→ TEXTO PARA ANÁLISE
Análise: O que Wilson Ferreira Jr. vai encontrar quando chegar na Eletrobras

Wilson Ferreira Jr. é um executivo premiado por publicações que possuem edições dedicadas a melhores executivos, pela gestão à frente da CPFL Energia, conhecido por suas ações e posições pró-eficiência e com amplo conhecimento do mercado financeiro e suas engrenagens. A CPFL Energia cresceu a partir de operações estruturadas de crédito e financiamento, soube aproveitar-se de situações de mercado e exerceu papel de consolidador – como é público e notório — em aquisições como distribuidoras do interior de São Paulo e empresas de geração renovável, como a Ersa e a Dobrevê (Desa), ambas consolidadas nas asas da CPFL Renováveis.

→ DADOS A SEGUIR
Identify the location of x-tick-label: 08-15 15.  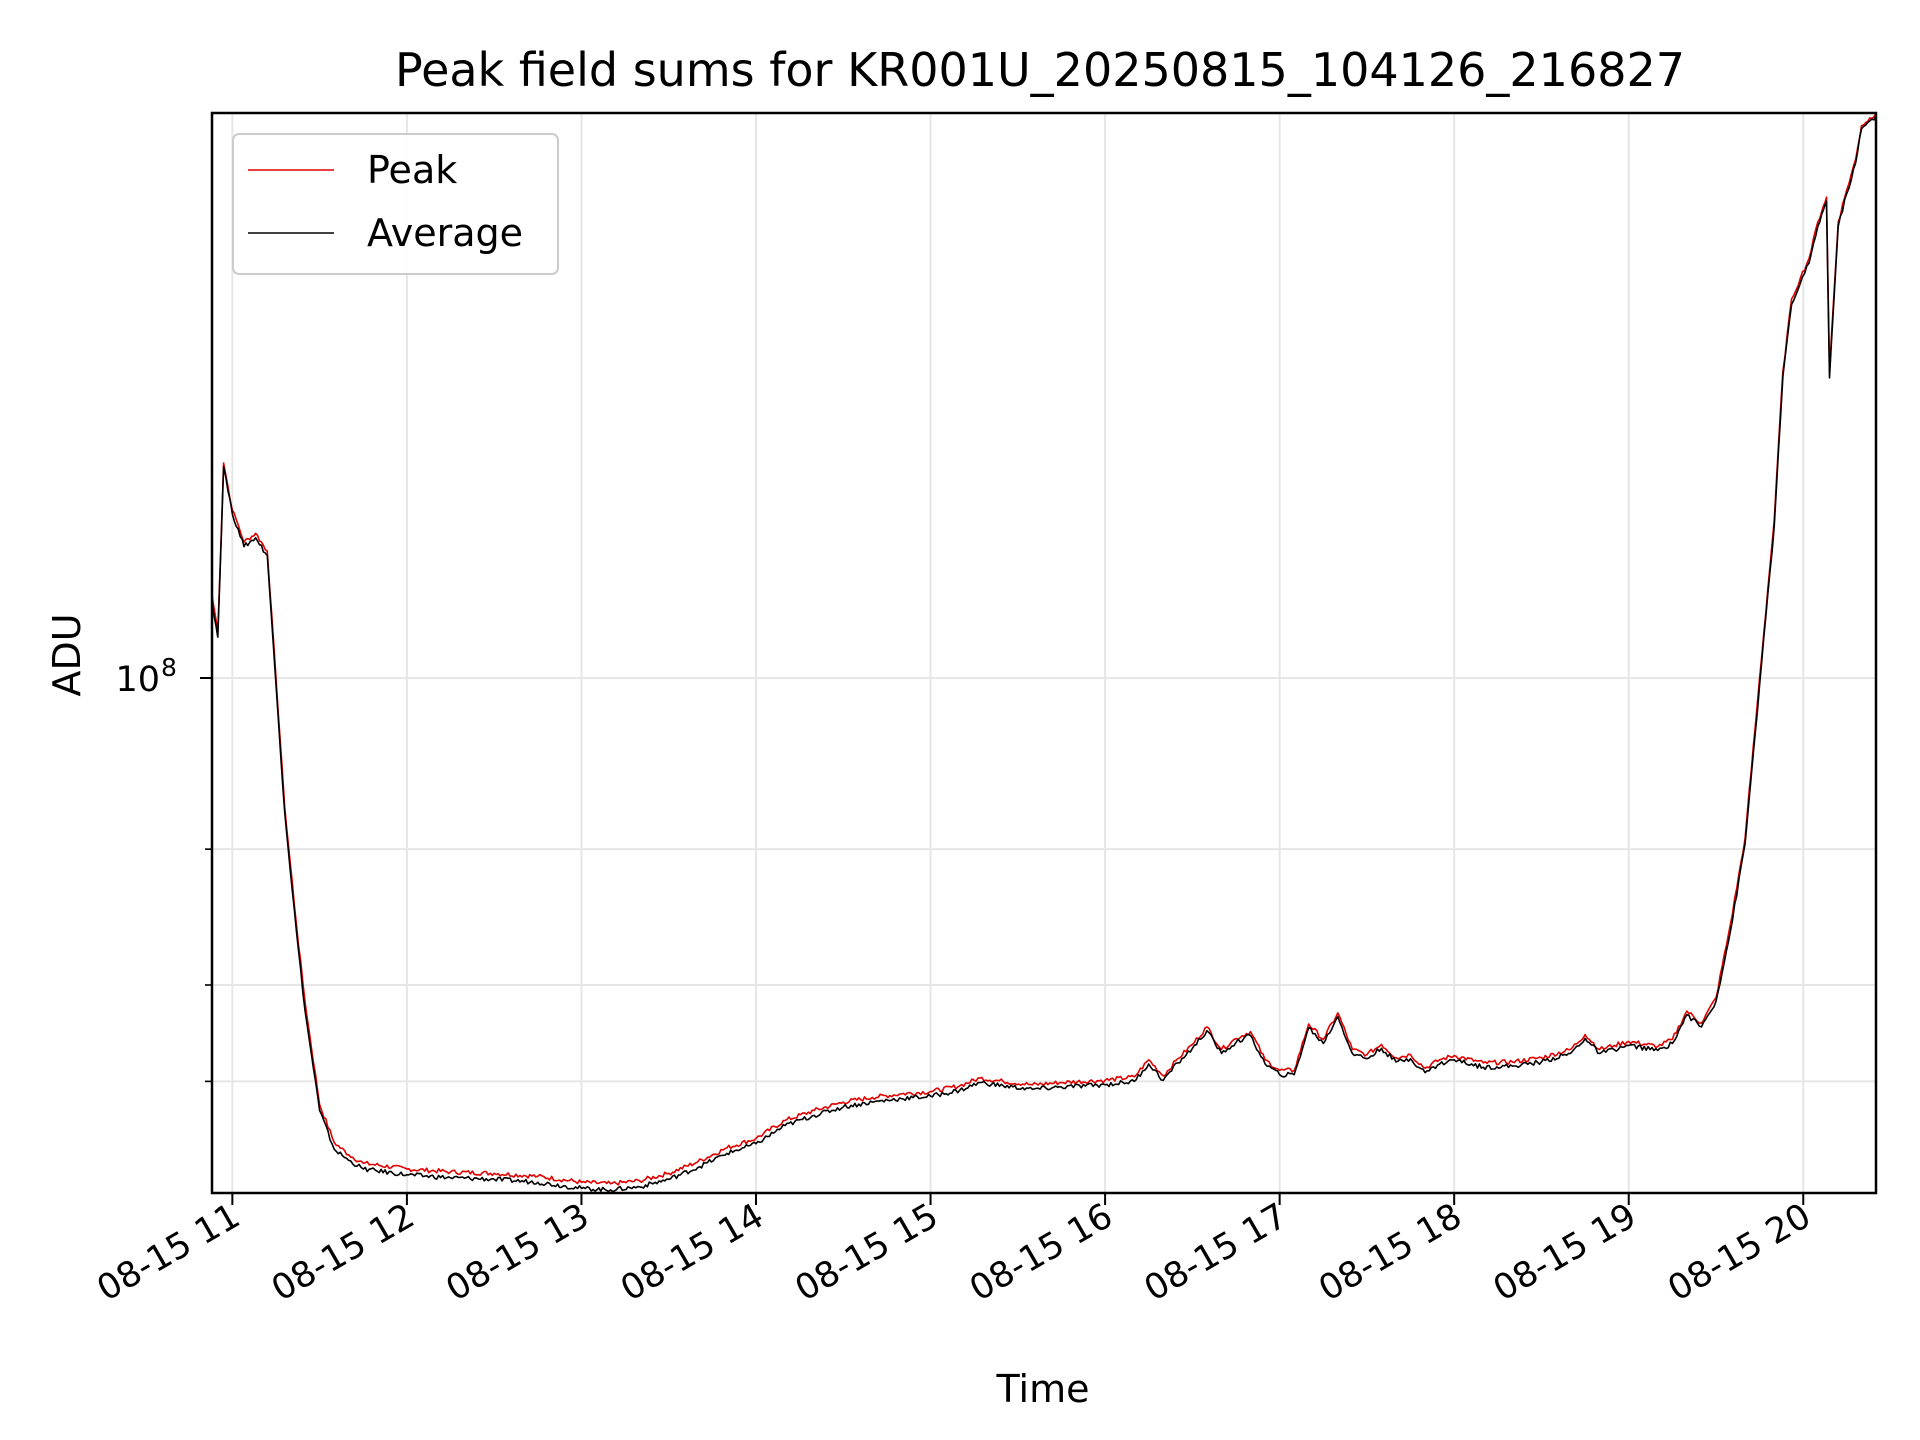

→ TAREFAS E EXERCÍCIOS
1. Como fica em inglês a frase "Wilson Ferreira Jr. é um executivo premiado por publicações que possuem edições dedicadas a melhores executivos, pela gestão à frente da CPFL Energia, conhecido por suas ações e posições pró-eficiência e com amplo conhecimento do mercado financeiro e suas engrenagens.", do texto sobre Wilson Ferreira Jr.?
2. Reproduza, do texto sobre Wilson Ferreira Jr., o trecho que começa em "Wilson Ferreira Jr. é" e termina em "da CPFL Renováveis.".
O material apresentado não é necessário para resolver as tarefas.

→ RESPOSTAS DO EXERCÍCIO
1. Wilson Ferreira Jr. is an executive who has received awards from publications that have editions dedicated to the best executives, for his management at the head of CPFL Energia, known for his pro-efficiency actions and positions and with broad knowledge of the financial market and its inner workings.

2.
Wilson Ferreira Jr. é um executivo premiado por publicações que possuem edições dedicadas a melhores executivos, pela gestão à frente da CPFL Energia, conhecido por suas ações e posições pró-eficiência e com amplo conhecimento do mercado financeiro e suas engrenagens. A CPFL Energia cresceu a partir de operações estruturadas de crédito e financiamento, soube aproveitar-se de situações de mercado e exerceu papel de consolidador – como é público e notório — em aquisições como distribuidoras do interior de São Paulo e empresas de geração renovável, como a Ersa e a Dobrevê (Desa), ambas consolidadas nas asas da CPFL Renováveis.